The building was set back from the street, the walkway to the ticket office flanked by a pair of ponds complete with lily pads and large, multicolored goldfish. Wrought iron fences kept our feet from slipping in, and trying to spot the swishy tails kept our attention occupied while standing in line for tickets.

It was fun going to the Colonial to watch the fish, even if not attending a movie.

The theaters occasionally hosted live entertainment even in the 1950’s. Lash LaRue came in person to crack his bullwhip from one side of the stage to the other. The Duncan Yo-Yo man came to town regularly, giving a demonstration out in front of the Colonial before moving inside to do fancy tricks with the latest yo-yo model.

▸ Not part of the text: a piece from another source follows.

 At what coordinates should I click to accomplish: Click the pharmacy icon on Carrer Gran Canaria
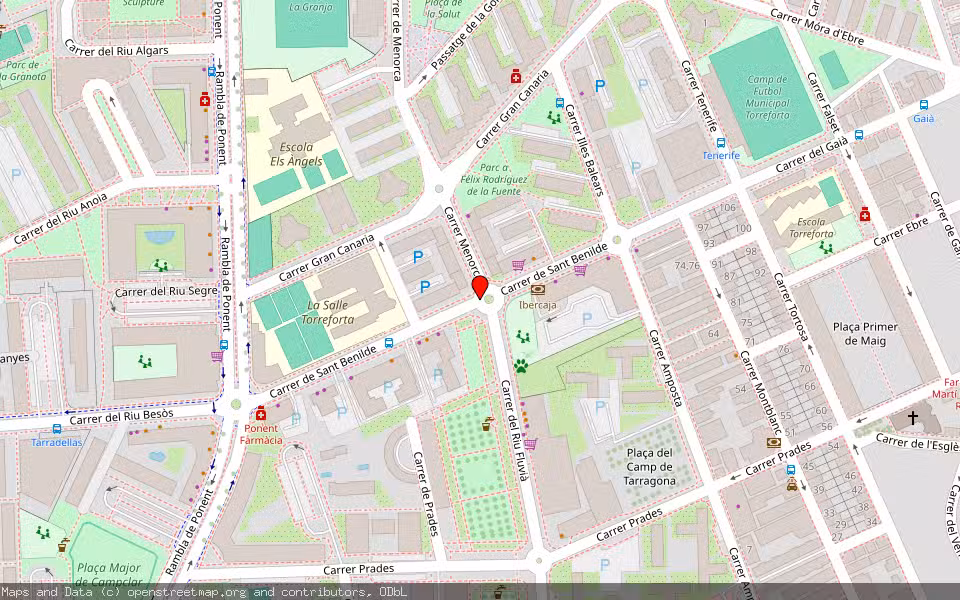click(x=516, y=76)
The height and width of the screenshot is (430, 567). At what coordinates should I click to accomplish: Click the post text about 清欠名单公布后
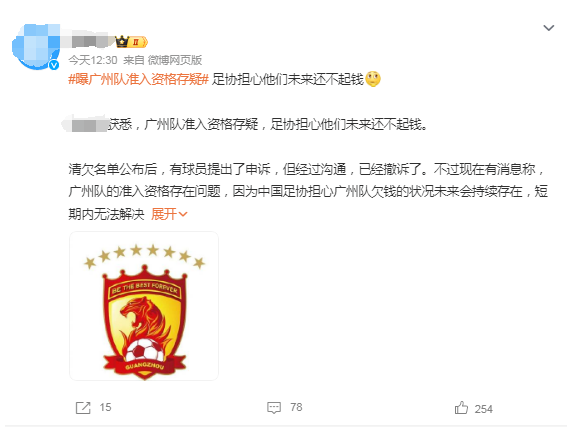pyautogui.click(x=308, y=191)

Harmonica performances, talent shows, civic and school events shared the auditoriums with movie-goers.

In the 1910-20’s Florence had boasted at least six theaters: the O’Dowd, Orpheum, Imp, Majestic, Airdome and the Mirror. With the advent of film Vaudeville slowly dwindled away, the need for so many theaters with it. By the mid-1920’s Florence was down to three, the O’Dowd, Colonial and Bijou.

In the early 1950’s we still had three downtown theaters, the Colonial, Carolina and State, and our Saturday ritual of meeting friends at the movie was an integral part of our lives. Today you can buy just about any of the old Cartoons, Shorts, Newsreels and Movies on videotape or DVD, even the scary Atom Bomb films. It’s just not the same, though, without the balconies, Cracker Jacks and flying popcorn boxes.